What number is he going to wear? The Dolphins have yet to announce that, but Tagovailoa has already acknowledged he will wear another number with respect to Dan Marino’s retired No. 13 jersey, which was the same number he wore at Alabama.
Perhaps, more importantly: When will Tagovailoa make his debut for the Dolphins?
Well, there are some layers to this topic.
The Dolphins will begin a virtual offseason program this week where players will participate in classroom instruction and workouts, among other exercises, through videoconferencing technology as NFL facilities remain closed due to the coronavirus pandemic.
Eventually, the NFL will begin exploring its options to resume operations with hopes of playing the 2020 season.
Then, the much-anticipated decisions will follow on how much Tagovailoa will participate in such activities like minicamp and training camp — and participating in actual games.
“Look, we haven’t even seen him. Obviously with the pandemic and all that’s going on, our doctors haven’t seen him,” Dolphins coach Brian Flores said of the team’s in-person interaction with Tagovailoa since first meeting at the scouting combine in February.
“We have a long way to go before we can say who’s doing what … I think it’s way too early to speculate on this year and how this is going to go. You guys know we like to take a one-day-at-a-time approach anyway.
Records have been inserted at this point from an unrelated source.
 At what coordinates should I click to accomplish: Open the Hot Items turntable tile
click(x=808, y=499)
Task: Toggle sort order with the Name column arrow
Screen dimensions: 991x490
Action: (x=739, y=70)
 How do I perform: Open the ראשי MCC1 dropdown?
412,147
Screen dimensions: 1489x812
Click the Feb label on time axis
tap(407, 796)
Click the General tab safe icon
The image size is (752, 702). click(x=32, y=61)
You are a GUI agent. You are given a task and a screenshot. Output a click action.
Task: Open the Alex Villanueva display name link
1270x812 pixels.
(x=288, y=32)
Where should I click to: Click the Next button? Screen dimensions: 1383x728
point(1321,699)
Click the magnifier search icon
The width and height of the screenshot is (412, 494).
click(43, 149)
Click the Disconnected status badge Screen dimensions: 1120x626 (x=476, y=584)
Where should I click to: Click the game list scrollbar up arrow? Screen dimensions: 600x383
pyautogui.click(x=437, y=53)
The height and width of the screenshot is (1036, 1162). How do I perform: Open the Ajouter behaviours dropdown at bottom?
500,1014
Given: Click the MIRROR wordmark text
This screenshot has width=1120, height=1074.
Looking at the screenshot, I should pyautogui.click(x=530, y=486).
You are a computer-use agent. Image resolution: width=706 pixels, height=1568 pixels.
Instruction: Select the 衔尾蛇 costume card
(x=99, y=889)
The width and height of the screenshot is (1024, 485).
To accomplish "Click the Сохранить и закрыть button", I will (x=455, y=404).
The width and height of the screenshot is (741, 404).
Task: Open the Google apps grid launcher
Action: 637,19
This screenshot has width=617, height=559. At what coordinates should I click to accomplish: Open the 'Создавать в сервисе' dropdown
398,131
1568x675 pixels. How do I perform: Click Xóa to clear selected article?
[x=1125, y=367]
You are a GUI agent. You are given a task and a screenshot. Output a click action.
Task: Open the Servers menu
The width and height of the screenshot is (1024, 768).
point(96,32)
That’s going to be the approach I’m going to have him take as well.”
Drafting Tagovailoa came with some inherent risk for the Dolphins, who took into consideration his extensive injury history before selecting him with the No. 5 pick in last week’s draft.
During the draft process, Tagovailoa, his agent and his doctors reassured NFL teams that he would be healthy to play this season.
Tagovailoa began participating in football workouts in early March and conducted a pro day workout for teams in early April as he continued to recover from his hip injury that ended his 2019 season at Alabama.
The Dolphins are in a favorable position to gradually bring along Tagovailoa, with 15-year veteran Ryan Fitzpatrick and third-year quarterback Josh Rosen also on the roster.
So essentially, there is no rush for Tagovailoa to play in any games — if at all — during his rookie season.
But Tagovailoa believes he could be on the field sooner rather than later.
“I think what makes me confident in the aspect of me being able to play would be what the doctors have told me. As far as rehab, as far as the medical rechecks, I’ve checked off all the boxes, so that’s what I’ve been really standing on and that’s kind of what I’ve been going with,” Tagovailoa said after being drafted last week.
“That’s why I’ve been really encouraged to say that I’m able to play if need be; but I think the biggest thing for me right now is just being able to take it in, soak it in, enjoy it with my family and get to work.”
Along with taking a patient approach with their new quarterback, the Dolphins also intend to take a similar approach with their other new players.
With 11 draft picks, 10 free-agent signings and a new veteran running back in Matt Brieda, it’s natural to heighten expectations for the 2020 Dolphins, following their 5-11 campaign in Flores’ first season.
Flores and general manager Chris Grier know the stakes will be higher, particularly in a wide-open AFC East with Tom Brady no longer with the New England Patriots.
While the Dolphins have made significant progress this offseason, their work has only just begun.
“It’s building a process of building this team to get better every day,” Grier said. Expectations, people will have that and good or bad, and for us it’s just staying the course and doing a lot of the things that the coaching staff really believes and implements with the team.”
“Games aren’t won in March and April,” Flores added. “I think there’s a lot of work that has to be done from now until the start of the season, whether it’s virtual meetings to hopefully getting back together, getting on the field and getting 90 guys on the same page, 11 guys on the same page …
“A lot of hard work has to be done first to become a good team. It’s not easy, so I would say as far as expectations, let’s manage them and there’s a lot of work we have to do, and obviously we’re going to push the team to do that but the work has to be done by the players and coaches, the personnel staff. It’s going to be a collective team effort.”